Nebraska joins the Big Ten in 2012, giving the conference 12 schools. In football, Nebraska will compete in a division with Iowa, Michigan, Michigan State, Minnesota and Northwestern. The other division has Wisconsin, Ohio State, Penn State, Illinois, Indiana and Purdue.
Delany said he received tons of good suggestions for divisional names, and he's not closing the door on any idea. He compared a sloppy divisional name to Coke's widely panned “New Coke” that hit the market in the mid-1980s.
“Clearly, one set of names that we can't use are directional, geographic,” Delany said. “It is what it is. We chose to put emphasis on the competitive equality and the rivalries and not geography.
“I think you want them, to me, to conjure up the right feelings in people. That's what I want, a positive, emotional response.”
Delany said the league likely will not implement divisions for basketball. He said the league plans to stick with 18 games with teams playing home-and-home with seven schools and single-plays with four schools. It's possible the league might consider protecting rivalries, but Wisconsin Coach Bo Ryan isn't interested in that possibility.
“It's different in our sport,” Ryan said. “The traditional rivalries that football might have, in our case it might be one or two. In so many years, it's kind of interesting, I thought so much attention was paid to Ohio State and Michigan in football, and I've never been quiet about that. There are other teams in the Big Ten, which has been proven.

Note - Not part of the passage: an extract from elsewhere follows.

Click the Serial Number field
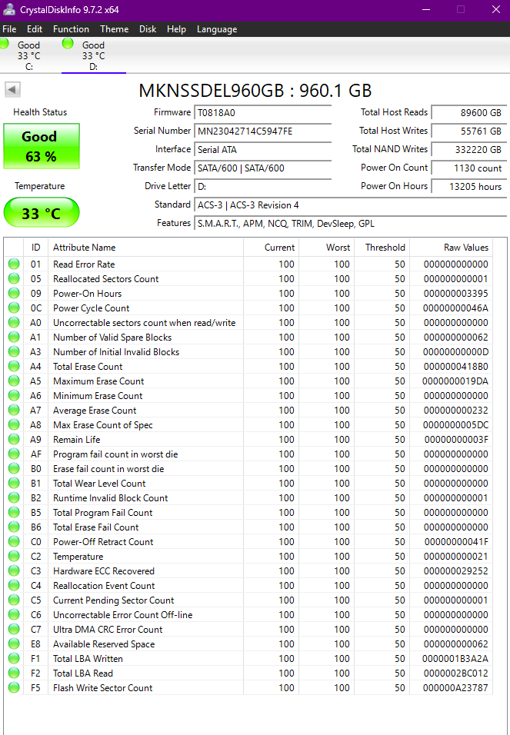 (262, 131)
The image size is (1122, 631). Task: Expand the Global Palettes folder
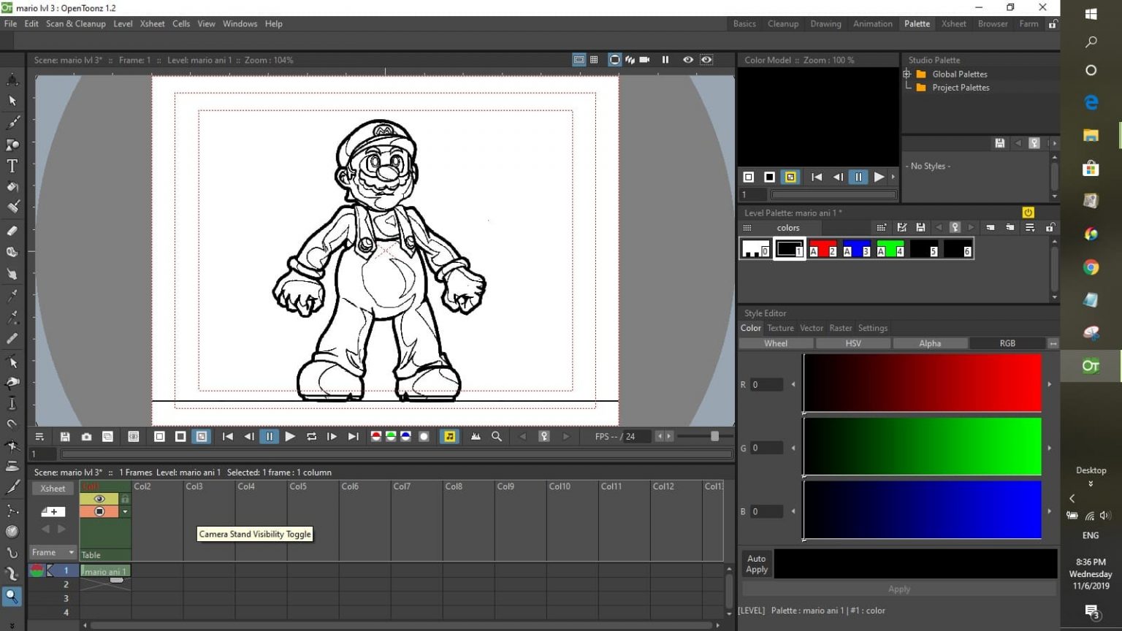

“So in basketball, it's not like there's two teams that one of those two teams are going to be the Big Ten champion at the end of the year. Those days are long gone. I think in basketball, protecting a rivalry that type of thing? No. Because they'll play each other at least once.”
Ryan suggested that if schools want to play a second game once they've rotated into the Big Ten single-play cycle, they can schedule a non-conference game against one another.
League tourneys
The Big Ten will hold two more basketball tournaments in Indianapolis wrapped around its inaugural football title game in 2011. Delany plans to open bidding next spring for the 2012 football and 2013 men's and women's basketball tournaments.
“When you have multiple championships that most people are interested in in multiple cities, there's an opportunity to mix and match,” Delany said. “I think that gives us some latitude and flexibility in dealing with cities that are attracted to us.”